#### PAGE EXTRACT
——————————
As oil prices rose past US$100.00 per barrel, the government had announced that the fuel pricing mechanism could be reviewed and would be more targeted.  Budget 2022, tabled last year, had assumed an average of US$67.00 per barrel.

However, the government is unlikely to implement any substantive changes to its 2022 subsidy formula, although fuel subsidies could hit RM28 billion in 2022 compared to RM11 billion in 2021, it said.

"We believe that there is enough cover from robust oil-related revenues via petroleum tax revenues, Petronas dividends and petroleum royalties," it added. 

While the government would have to depend on higher dividends from Petronas - should oil prices remain high - this would be an inefficient allocation of scarce resources, the economists said. Also, this would be ignoring Petronas’ own capital expenditure (capex) and operational needs. 

Higher oil prices would ultimately lead to increased domestic fuel prices, which could impact consumption growth and inflation, as well as political implications for the incumbent government in an election year.

However, with fuel retail prices currently benchmarked to US$55.00 per barrel, the subsidy bill is reaching unsustainable levels.  "It may affect the government’s ability to attain its fiscal deficit targets," said RHB.

However, a lower crude oil price would be a net negative for Malaysia, as it is the only net oil and gas exporter in Asean, given the financial contributions from petroleum income taxes, royalties, and Petronas dividends.

It would also result in Petronas undertaking a more cautious stance when it comes to developing domestic oil and gas resources, with a reduced capex budget that would dampen local oil and gas prospects, said the economists.  "A reduced oil revenue would be negative for the country’s current account position and the ringgit," the research house said.
——————————
#### WHAT IS ASKED
a. List every per-barrel oil price in US dollars that the passage on fuel subsidies gives.
b. Write out the passage on fuel subsidies word for word, from "As oil prices" up to and including "and operational needs.".
c. Restate more briefly the paragraph of the passage on fuel subsidies that opens "While the government would have to depend", keeping its main facts.

#### ROWS
——————————
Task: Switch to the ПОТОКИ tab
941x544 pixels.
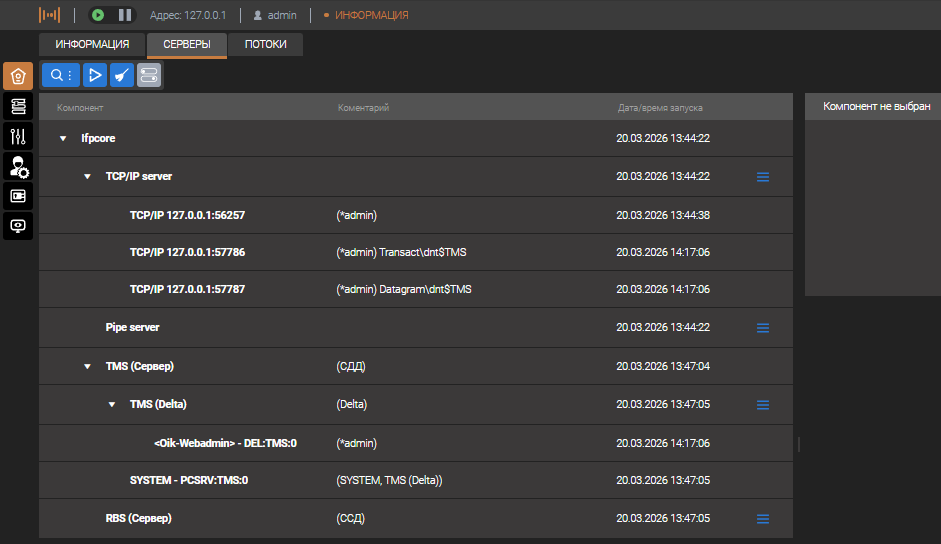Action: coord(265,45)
——————————
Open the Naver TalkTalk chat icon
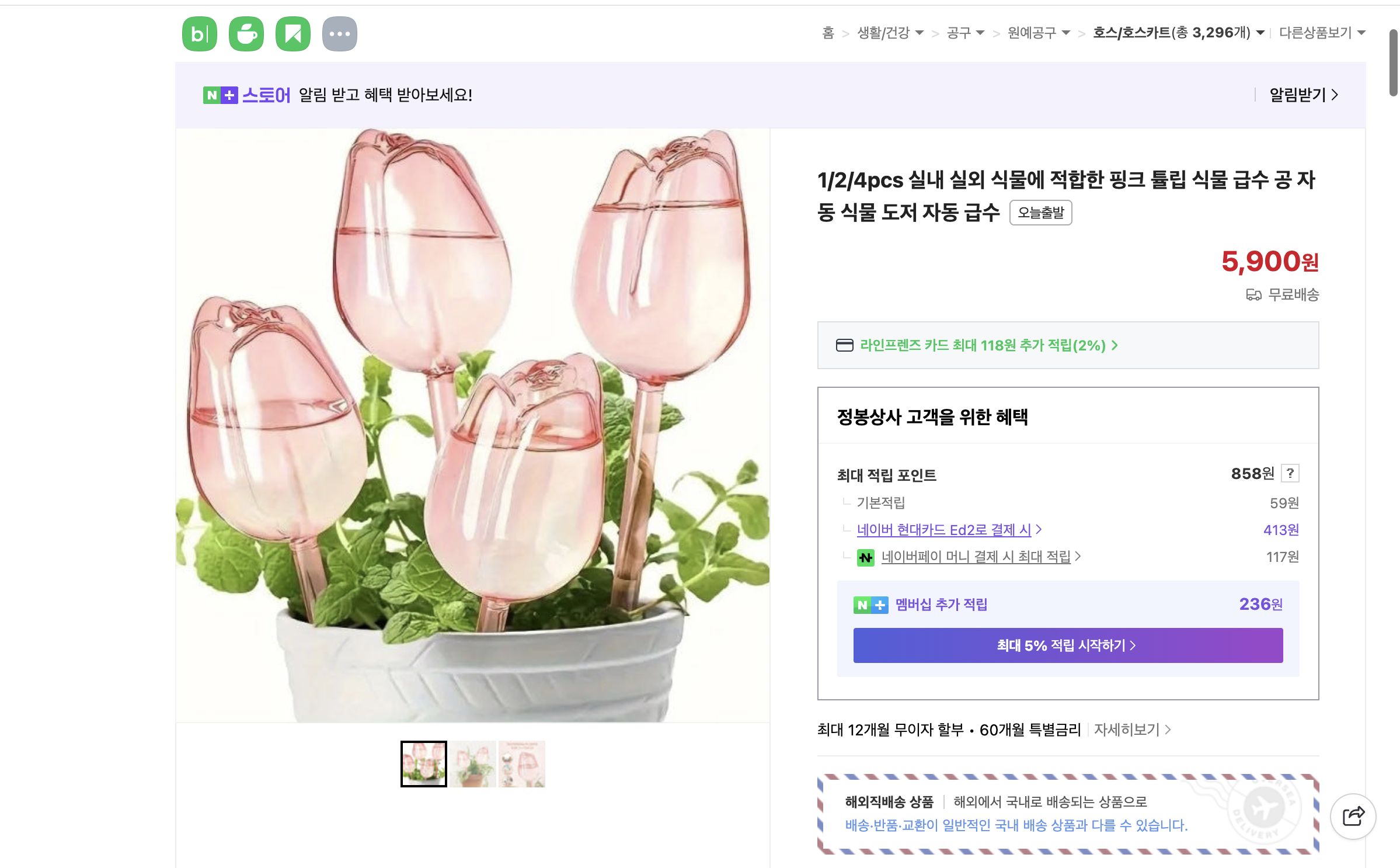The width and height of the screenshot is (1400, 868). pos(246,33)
——————————
#### EXERCISE RESPONSES
a.
- US$100.00 (the level oil prices rose past)
- US$67.00 (the average assumed in Budget 2022)
- US$55.00 (the benchmark for current fuel retail prices)

b.
As oil prices rose past US$100.00 per barrel, the government had announced that the fuel pricing mechanism could be reviewed and would be more targeted.  Budget 2022, tabled last year, had assumed an average of US$67.00 per barrel.

However, the government is unlikely to implement any substantive changes to its 2022 subsidy formula, although fuel subsidies could hit RM28 billion in 2022 compared to RM11 billion in 2021, it said.

"We believe that there is enough cover from robust oil-related revenues via petroleum tax revenues, Petronas dividends and petroleum royalties," it added. 

While the government would have to depend on higher dividends from Petronas - should oil prices remain high - this would be an inefficient allocation of scarce resources, the economists said. Also, this would be ignoring Petronas’ own capital expenditure (capex) and operational needs.

c. If oil prices stay high, the government would have to rely on higher Petronas dividends. The economists say this would misallocate scarce resources and ignore Petronas' own capital expenditure and operational needs.